• DATA SECTION
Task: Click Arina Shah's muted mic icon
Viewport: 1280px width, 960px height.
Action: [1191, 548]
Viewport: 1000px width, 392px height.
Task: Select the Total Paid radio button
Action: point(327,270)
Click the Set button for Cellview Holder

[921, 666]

• WHAT IS REQUIRED
Transcribe each line above exactly; skip none.

• WRITTEN REPLY
Task: Click Arina Shah's muted mic icon
Viewport: 1280px width, 960px height.
Action: [1191, 548]
Viewport: 1000px width, 392px height.
Task: Select the Total Paid radio button
Action: point(327,270)
Click the Set button for Cellview Holder

[921, 666]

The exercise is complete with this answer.